== YOUR GOAL ==
Find the line with "Image resolution: width=950". Transcribe it and each later line of the data exactly, up to and including the last.

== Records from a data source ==

= Beginning of Section =

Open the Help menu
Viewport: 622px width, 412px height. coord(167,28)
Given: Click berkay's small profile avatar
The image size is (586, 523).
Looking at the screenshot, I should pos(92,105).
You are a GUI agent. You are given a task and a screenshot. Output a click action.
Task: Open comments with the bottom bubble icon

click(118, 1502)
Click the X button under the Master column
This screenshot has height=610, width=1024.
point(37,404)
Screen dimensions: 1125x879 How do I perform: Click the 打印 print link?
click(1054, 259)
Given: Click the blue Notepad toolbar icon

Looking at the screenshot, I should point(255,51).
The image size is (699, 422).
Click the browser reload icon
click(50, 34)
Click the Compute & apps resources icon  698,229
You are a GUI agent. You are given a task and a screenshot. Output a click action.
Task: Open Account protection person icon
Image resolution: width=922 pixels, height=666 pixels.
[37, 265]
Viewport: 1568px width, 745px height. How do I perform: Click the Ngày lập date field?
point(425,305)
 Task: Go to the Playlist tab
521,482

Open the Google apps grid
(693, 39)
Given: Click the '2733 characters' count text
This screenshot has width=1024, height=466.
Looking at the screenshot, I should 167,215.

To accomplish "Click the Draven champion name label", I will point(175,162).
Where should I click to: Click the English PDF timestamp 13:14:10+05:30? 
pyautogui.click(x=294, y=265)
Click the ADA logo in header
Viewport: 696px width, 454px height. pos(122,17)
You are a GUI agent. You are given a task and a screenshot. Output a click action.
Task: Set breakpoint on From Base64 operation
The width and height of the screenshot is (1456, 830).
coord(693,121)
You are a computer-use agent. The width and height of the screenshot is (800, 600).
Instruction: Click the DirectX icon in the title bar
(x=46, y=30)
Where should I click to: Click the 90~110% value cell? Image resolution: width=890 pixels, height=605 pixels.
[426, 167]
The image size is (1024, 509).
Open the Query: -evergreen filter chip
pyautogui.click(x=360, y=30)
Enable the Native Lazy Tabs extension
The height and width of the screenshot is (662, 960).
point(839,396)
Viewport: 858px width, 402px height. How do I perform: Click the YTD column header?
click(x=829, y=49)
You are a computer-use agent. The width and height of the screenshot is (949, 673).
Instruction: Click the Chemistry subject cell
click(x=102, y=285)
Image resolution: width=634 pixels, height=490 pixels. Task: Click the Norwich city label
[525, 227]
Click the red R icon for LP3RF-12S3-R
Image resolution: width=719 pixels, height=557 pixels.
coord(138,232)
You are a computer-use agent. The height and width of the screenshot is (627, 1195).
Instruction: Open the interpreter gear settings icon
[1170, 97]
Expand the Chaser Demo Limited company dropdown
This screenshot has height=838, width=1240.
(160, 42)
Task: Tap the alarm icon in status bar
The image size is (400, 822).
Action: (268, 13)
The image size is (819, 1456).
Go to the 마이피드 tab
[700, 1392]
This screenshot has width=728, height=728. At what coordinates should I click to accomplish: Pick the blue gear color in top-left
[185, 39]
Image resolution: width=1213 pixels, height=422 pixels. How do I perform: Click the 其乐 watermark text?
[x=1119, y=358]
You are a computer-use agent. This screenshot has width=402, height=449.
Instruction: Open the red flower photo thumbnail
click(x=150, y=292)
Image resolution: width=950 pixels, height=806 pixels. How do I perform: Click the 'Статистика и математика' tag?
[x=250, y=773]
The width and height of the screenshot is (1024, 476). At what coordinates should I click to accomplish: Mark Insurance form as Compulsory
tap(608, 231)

= End of Section =

== YOUR RESPONSE ==
Image resolution: width=950 pixels, height=806 pixels. How do I perform: Click the 'Статистика и математика' tag?
[x=250, y=773]
The width and height of the screenshot is (1024, 476). At what coordinates should I click to accomplish: Mark Insurance form as Compulsory
tap(608, 231)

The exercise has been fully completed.